Fears of foreign ownership of New Zealand assets are frequently overstated and foreign direct investment is an important source of funding for growth for a nation that doesn't save enough to meet those needs internally, says Finance Minister Bill English.
"As a small country, we naturally rely on FDI to help us achieve economies of scale, and for access to ideas and consumer markets," English said in a speech to a conference on contemporary China in Wellington. "We do not have the large stock of capital which older and wealthier countries have."
Investment from overseas has played a central role in the development of New Zealand dating back to the 1800s, including sealing, flax and timber and later, frozen meat, wine, banking and finance, English said.
The gap between New Zealanders' savings and the nation's investment needs amounted to about $9 billion a year between 2002 and 2011, he said.
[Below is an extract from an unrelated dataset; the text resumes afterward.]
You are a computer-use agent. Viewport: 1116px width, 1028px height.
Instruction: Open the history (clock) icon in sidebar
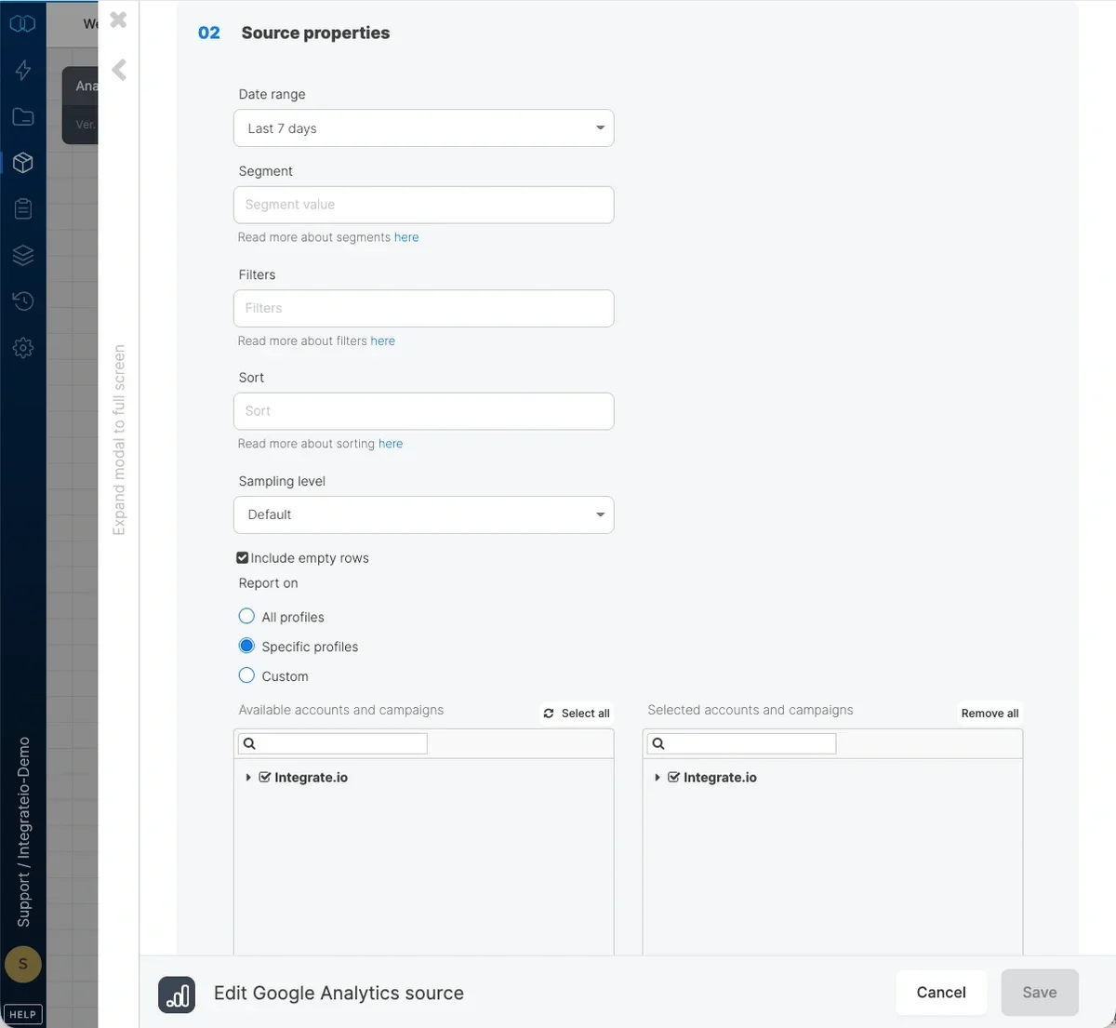(22, 300)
While the outflow of profits from foreign-owned firms contributed to New Zealand's current account deficit, "it's also important to consider the bigger picture," English said.
The purchase of the Crafar farms by Shanghai Pengxin Group met with some opposition and sparked widespread debate about New Zealand's foreign investment rules. But China ranked only 11th among nations that invest here, with a total of $1.8 billion. Foreign direct investment was less than half that amount.
By contrast, FDI from Australia was $52 billion and from the US amounted to $11 billion. New Zealand's investments in China are also relatively small, amounting to $789 million in 2011, making it the 13th-biggest destination for kiwi funds. New Zealand sits at about the OECD average as a recipient of foreign investment though the nation's overseas investments are below the average of the OECD.
China is New Zealand's second-largest export market after Australia.